Do You Really Need to Make Time for Mindfulness?

This article originally appeared in the HuffingtonPost.com.

In November, a studio opened in Lower Manhattan that is devoted to just one thing: mindfulness. It's called MNDFL, and it has been called the "SoulCycle for meditating". You drop in, spend 30 minutes in mindfulness meditation, and you leave.

 

It sounds like a pretty good idea. If you want to make meditation a regular part of your life, it makes sense to set aside a time and a place for the habit. But it also is a great example of the point psychology writer Oliver Burkeman makes in his latest column for The Guardian: Taken as a whole, the recent proliferation of mindfulness apps and books and coloring books seems to imply that mindfulness is something that requires a specially designated time and place. It's one more thing that's really good for you -- because the scientific evidence does indeed show a strong association between mindfulness and improved mental and physical health -- and that you now, annoyingly, must add to your day. Kind of like apple-cider vinegar.

But mindfulness is most likely something you are already doing, whether you are aware of it or not. "Scratch the surface and you'll find that almost everyone pursues some activity demanding absolute presence of mind: if not mountain climbing or sailing or bike racing (where a lapse of attention might mean death), then photography or singing or recreational cookery (where a lapse of attention means you'll screw things up)," Burkeman writes.

Thinking about it this way, it seems my secretly mindful activities are washing the dishes and indoor rock-climbing, neither of which I do as often as I should.
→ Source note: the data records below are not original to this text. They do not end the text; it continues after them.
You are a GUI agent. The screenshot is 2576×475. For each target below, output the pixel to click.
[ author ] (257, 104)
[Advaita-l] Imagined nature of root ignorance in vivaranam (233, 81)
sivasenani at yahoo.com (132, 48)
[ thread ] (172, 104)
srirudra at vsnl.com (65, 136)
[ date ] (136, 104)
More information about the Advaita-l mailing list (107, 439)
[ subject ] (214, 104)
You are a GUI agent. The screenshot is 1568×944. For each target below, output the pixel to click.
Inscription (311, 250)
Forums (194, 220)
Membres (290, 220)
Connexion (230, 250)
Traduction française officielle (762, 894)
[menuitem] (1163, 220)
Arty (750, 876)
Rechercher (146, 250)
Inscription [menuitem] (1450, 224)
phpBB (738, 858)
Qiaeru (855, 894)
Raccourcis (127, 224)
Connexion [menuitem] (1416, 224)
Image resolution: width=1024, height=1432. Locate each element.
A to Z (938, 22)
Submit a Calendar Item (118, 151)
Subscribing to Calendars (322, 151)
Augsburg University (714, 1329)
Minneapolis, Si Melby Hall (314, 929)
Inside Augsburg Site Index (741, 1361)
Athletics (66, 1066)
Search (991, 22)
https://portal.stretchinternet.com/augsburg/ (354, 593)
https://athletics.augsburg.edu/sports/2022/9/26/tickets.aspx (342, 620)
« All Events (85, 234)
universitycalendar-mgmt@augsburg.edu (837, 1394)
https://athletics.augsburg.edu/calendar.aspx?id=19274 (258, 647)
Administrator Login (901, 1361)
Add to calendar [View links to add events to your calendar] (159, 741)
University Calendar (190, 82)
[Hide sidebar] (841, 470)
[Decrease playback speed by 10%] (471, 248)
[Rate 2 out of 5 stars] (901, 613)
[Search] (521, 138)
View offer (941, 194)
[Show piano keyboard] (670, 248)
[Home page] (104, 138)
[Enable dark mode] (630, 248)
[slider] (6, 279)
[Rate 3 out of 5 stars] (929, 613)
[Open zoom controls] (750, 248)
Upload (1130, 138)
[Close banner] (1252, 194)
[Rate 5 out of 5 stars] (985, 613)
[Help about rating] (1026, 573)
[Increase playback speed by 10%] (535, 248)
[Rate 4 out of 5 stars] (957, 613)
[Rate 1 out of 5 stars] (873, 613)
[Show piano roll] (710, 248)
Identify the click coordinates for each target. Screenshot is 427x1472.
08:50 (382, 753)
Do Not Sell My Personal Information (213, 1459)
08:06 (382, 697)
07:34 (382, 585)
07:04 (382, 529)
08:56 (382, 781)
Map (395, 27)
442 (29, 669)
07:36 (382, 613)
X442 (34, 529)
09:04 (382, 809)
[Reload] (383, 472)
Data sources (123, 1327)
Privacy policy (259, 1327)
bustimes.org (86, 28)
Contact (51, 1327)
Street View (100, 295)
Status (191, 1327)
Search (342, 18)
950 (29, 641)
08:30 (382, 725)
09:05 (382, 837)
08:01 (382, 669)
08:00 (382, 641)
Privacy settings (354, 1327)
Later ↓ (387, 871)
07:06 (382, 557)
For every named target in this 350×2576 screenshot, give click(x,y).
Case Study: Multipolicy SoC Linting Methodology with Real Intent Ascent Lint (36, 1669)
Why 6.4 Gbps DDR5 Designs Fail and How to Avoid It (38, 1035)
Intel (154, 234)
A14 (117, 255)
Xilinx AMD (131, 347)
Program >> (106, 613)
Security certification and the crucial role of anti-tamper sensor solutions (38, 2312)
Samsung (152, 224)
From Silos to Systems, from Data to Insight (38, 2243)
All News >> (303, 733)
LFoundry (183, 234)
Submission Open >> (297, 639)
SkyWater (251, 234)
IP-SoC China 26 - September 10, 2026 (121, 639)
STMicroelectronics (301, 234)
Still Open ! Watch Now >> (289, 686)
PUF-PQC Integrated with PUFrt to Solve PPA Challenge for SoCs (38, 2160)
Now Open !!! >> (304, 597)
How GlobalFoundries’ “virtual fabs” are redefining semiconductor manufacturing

But if I really want to integrate more mindfulness into my life, I can do it pretty much whenever and wherever, simply "by focusing on the physical sensations in your hands, or any other body part," Burkeman writes, something that is easy enough to do "while riding the bus or shopping for dinner." Mindfulness and meditation and mindfulness meditation are great for your well-being, and you definitely should do them -- and, happily, you probably already are.